A much smaller share of U.S. teens work today compared with earlier decades. Teens spend 26 minutes a day, on average, doing paid work during the school year, compared with 49 minutes about a decade ago and 57 minutes in the mid-1990s, according to a recent Pew Research Center analysis of time use data from the BLS.
Teens also are working less during the summer. As recently as two decades ago, roughly half of U.S. teens could expect to be working for at least part of their summer vacation. But the share of teens working summer jobs has dwindled since the early 1990s: After bottoming out in 2010 and 2011 at 29.6%, the teen summer employment rate began rising again but was still only 34.6% in summer 2017. (From 1940 through the late 1980s, the teen summer employment rate generally fluctuated between 46% and 58%.) The decline of teens in summer jobs reflects an overall decline in youth employment in recent decades, a trend that’s also been observed in other advanced economies.

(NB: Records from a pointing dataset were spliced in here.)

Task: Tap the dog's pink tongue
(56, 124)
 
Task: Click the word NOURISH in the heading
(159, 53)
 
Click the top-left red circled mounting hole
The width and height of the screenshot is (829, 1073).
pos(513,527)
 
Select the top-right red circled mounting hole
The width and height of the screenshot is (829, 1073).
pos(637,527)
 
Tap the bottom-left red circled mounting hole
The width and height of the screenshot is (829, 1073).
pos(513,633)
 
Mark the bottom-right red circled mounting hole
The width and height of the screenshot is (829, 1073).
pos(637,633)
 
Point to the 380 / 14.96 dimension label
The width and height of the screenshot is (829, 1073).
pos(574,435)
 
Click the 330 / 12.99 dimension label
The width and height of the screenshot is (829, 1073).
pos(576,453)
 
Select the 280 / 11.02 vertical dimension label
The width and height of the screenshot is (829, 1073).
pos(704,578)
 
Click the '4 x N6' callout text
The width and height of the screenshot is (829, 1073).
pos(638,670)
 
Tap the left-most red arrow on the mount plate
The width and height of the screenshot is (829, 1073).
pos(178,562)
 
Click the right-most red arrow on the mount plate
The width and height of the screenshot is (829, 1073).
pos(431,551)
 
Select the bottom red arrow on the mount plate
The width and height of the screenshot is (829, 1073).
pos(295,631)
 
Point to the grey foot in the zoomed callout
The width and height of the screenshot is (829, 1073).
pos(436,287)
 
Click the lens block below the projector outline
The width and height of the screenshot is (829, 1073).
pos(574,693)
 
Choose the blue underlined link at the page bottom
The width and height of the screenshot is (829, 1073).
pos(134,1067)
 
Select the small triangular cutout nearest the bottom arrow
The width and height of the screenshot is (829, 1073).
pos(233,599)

Another way of looking at youth employment, or the lack thereof, is by focusing on “NEETs” – that is, young people who are neither employed nor in education or training. In 2018, 14.8% of all Americans ages 16 to 29 – or about 9 million young people – were NEETs. In 2013, the first year for which comparable data is available, there were about 11 million NEETs in the U.S., or 18.5% of the 16-to-29 population. The Center’s 2016 analysis found that in the U.S., the NEET youth population is more female than male (57% to 43%). Two-thirds of U.S. NEETs have a high-school education or less, and black and Hispanic 16- to 29-year-olds were more likely than whites and Asians to be NEETs.
More older Americans are working than in previous decades. In July of this year, 19.8% of U.S. adults ages 65 and older – nearly 10.5 million people – reported being employed full- or part-time, continuing a steady increase since at least 2000. Older workers represented 6.6% of all employed Americans in July, up from 3% in July 2000.
Americans ages 55 and older are working at much higher rates than in July 2007, shortly before the Great Recession hit. Employment rates have recovered for adults younger than 55, but have not exceeded pre-recession levels.
A Pew Research Center analysis of 2018 labor force data found that 29% of Boomers ages 65 to 72 were working or looking for work – outpacing the labor market engagement of the Silent Generation (21%) and the Greatest Generation (19%) when they were the same age.
Raising the federal minimum wage is popular overall, but there’s a sharp partisan divide on the issue. Overall, 67% of Americans favor increasing the federal minimum wage from $7.25 an hour to $15, according to a Pew Research Center survey from earlier this year. But there’s a stark divide between Democrats and Democratic-leaning independents, 86% of whom favor the idea, and Republicans and Republican leaners, 57% of whom oppose it.
In 2018, 1.7 million workers – 2.1% of all hourly paid workers – had wages at or below the current federal minimum wage, according to the BLS. Twenty-nine states, plus the District of Columbia and many cities and counties, have set their own higher minimums. But wide disparities in the cost of living in different parts of the country – and even within individual states – complicate the policy debate.